Allelic and Genotypic Distribution of PPARG rs3856806 Polymorphism in SCZ Cases and Healthy Controls
Model | SCZ (n) | Control (n) | OR (95%CI) | P-value |
---|---|---|---|---|
Codominant | ||||
CC | 87 | 114 | 1 | |
CT | 27 | 20 | 1.77 (0.92-3.35) | 0.08 |
TT | 43 | 11 | 5.11 (2.50-10.51) | 0.00 |
Allele | ||||
C | 201 | 248 | 1 | |
T | 113 | 42 | 3.19 (1.61-6.32) | 0.00 |
Dominant | ||||
CC | 87 | 114 | 1 | |
TT+TC | 70 | 31 | 2.96 (1.77-4.90) | 0.00 |
Recessive | ||||
CC+CT | 114 | 134 | 1 | |
TT | 43 | 11 | 4.96 (2.25-9.32) | 0.00 |
Overdominant | ||||
CC+TT | 130 | 125 | 1 | |
CT | 27 | 20 | 1.30 (0.68-2.42) | 0.41 |
SCZ: schizophrenia, OR: odds ratio, CI: confidence interval, Boldface shows statistical significance (P<0.05).
The interaction analysis of rs1801282 and rs3856806 genotypes indicated that the frequency of CC/CC combination was higher in controls; therefore, it was selected as the reference. As shown in Table 5, the CC/TT, GG/CC, and GG/TT genotypic combinations markedly enhanced the risk of SCZ (OR = 5.07, OR = 2.36, OR = 7.33, respectively). The result of haplotype analysis is shown in Table 6. In this subject, all 3 haplotypes (CT, GC, and GT) significantly enhanced SZN susceptibility. In our study, the amount of D' coefficient was 0.06, which means these two polymorphisms are not in linkage disequilibrium (data not shown).
Table 5.
Interaction of PPARG rs3856806C/T and rs1801282C/G Polymorphisms on SZN Risk
rs1801282C/G | rs3856806C/T | SCZ (%) | Control (%) | OR (95%CI) | P-value |
---|---|---|---|---|---|
CC | CC | 49 (31.2%) | 83 (57.2%) | 1 | |
CC | CT | 12 (7.6%) | 18 (12.4%) | 1.13 (0.49-2.53) | 0.77 |
CC | TT | 24 (15.3%) | 8 (5.5%) | 5.07 (2.12-12.18) | 0.00 |
GC | CC | 24 (15.3%) | 21 (14.5%) | 1.94 (0.98-3.84) | 0.06 |
GC | CT | 10 (6.4%) | 0 (0.0) | - | |
GC | TT | 6 (3.8%) | 0 (0.0) | - | |
GG | CC | 14 (8.9%) | 10 (6.9%) | 2.36 (0.98-5.75) | 0.04 |
GG | CT | 5 (3.2%) | 2 (1.4%) | 4.23 (0.78-22.65) | 0.06 |
GG | TT | 13 (8.3%) | 3 (2.1%) | 7.33 (1.91-27.03) | 0.00 |
SCZ: schizophrenia, OR: odds ratio, CI: confidence interval, Boldface shows statistical significance (P<0.05).
Table 6.
Haplotype Analysis of PPARG Gene Polymorphisms between SCZ Cases and Healthy Controls
rs1801282C/G | rs3856806C/T | SCZ | Control | OR (95%CI) | P-value |
---|---|---|---|---|---|
C | C | 0.41 | 0.73 | 1 | |
C | T | 0.26 | 0.13 | 3.56 (1.65-7.67) | 0.00 |
G | C | 0.23 | 0.09 | 4.55 (1.92-10.76) | 0.00 |
G | T | 0.10 | 0.05 | 3.56 (1.14-11.13) | 0.02 |
SCZ: schizophrenia, OR: odds ratio, CI: confidence interval, Boldface shows statistical significance (p<0.05).

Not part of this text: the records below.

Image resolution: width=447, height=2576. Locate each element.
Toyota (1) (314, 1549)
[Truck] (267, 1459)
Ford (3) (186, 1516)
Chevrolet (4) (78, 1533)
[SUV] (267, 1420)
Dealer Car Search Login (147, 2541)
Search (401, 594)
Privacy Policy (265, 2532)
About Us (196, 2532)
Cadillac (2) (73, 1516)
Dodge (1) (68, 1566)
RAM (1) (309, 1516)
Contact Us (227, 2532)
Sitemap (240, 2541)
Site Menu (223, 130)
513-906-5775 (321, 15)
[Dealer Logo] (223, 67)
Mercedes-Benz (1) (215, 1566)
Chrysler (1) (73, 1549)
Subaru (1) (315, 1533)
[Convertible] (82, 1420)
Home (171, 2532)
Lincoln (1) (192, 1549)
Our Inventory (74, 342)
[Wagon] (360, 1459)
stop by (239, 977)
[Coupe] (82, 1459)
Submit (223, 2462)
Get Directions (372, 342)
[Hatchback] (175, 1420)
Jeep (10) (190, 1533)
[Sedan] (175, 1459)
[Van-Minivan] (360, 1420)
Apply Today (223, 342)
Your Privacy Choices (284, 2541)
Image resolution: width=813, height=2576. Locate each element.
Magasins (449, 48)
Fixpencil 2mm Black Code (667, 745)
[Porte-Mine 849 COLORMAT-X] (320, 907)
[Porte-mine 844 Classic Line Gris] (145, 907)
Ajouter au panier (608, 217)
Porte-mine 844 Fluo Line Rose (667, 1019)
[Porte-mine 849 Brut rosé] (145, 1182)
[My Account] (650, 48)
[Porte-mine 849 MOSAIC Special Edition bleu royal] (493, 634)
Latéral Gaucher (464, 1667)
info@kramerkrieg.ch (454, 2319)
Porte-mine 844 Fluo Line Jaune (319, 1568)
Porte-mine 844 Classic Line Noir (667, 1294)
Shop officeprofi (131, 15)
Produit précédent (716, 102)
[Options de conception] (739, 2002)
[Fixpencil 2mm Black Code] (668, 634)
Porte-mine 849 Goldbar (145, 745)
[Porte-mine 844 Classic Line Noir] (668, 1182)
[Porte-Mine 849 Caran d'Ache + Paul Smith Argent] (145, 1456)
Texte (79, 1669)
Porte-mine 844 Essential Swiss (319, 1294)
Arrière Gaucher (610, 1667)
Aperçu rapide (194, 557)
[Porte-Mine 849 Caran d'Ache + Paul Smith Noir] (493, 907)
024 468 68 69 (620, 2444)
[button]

Computational analyses demonstrated that the C→G conversion of rs1801282 polymorphism leads to a proline-alanine substitution at codon 12. Likewise, the rs3856806C/T polymorphism leads to a C→T conversion at codon 449 of the PPARG gene (a histidine-histidine substitution). Predicting PPARG rs1801282 effects the secondary structure of PPARG-mRNA and showed that this polymorphism results in fundamental changes in the secondary structure of mRNA (p-value = 0.002) (Figure 2). As shown in Figure 3, the SNAP database predicted a significant effect of the Pro12Ala substitution on the protein structure of PPARG (Score: 63; Expected accuracy: 80%). Moreover, the Chou–Fasman hydrophobic score of rs1801282 at position 12 was -0.75 for proline compared to -0.3 for alanine residue (Figure 4). The Splice Aid2 database was used to predict the possible effects of rs3856806 polymorphism on gene splicing. We found that the SRp40 motif was created by the C allele of this variant, while the ETR-3 protein motif was created by the T allele (Figure 5). Conservation of s3856806 and rs1801282 SNPs was also illustrated by the WebLogo tool, indicating that these variants are located in a well-conserved region across humans and other primates (Figure 6).
Figure 2.
The Potential Effects of rs1801282 Polymorphism on the Secondary Structure of PPARG-mRNA
Figure 3.
Potential Effect of Pro12Ala Substitutions on PPARG Protein Function Evaluated by SNAP
Figure 4.
Prediction of Hydrophobicity and Secondary Structures. A & A′: Hydrophobicity Plot for P12A Phenotype; B & B′: Chou–Fasman's Secondary Structure for Pro12Ala. The Residue 12 Is Shown by an Arrowhead
Figure 5.
Using the Splice Aid2 Database to Predict the Possible Effects of rs3856806 Polymorphism on Gene Splicing. The SRp40 Motif Was Created by the C Allele of This Variant, While the ETR-3 Motif Was Created by the T Allele
Figure 6.
Weblogo Database Was Used to Compare the Conservation of A: rs1801282 and B: rs3856806 Polymorphisms between the Different Organisms. The Two Variants of the PPARG Gene Has High Genetic Conservation between Human and Other Primates
Discussion
The current study assessed the link between two polymorphisms of the PPARG gene with susceptibility to SCZ. Our results indicated that the rs3856806 polymorphism correlated with the risk of SCZ under codominant, dominant, and recessive models. Also, we noticed that the T-allele of rs3856806 significantly enhanced SCZ vulnerability in our population. Likewise, the other PPARG gene polymorphism, rs1801282, was associated with SCZ susceptibility under all the assessed genetic models, except for the allelic contrast model.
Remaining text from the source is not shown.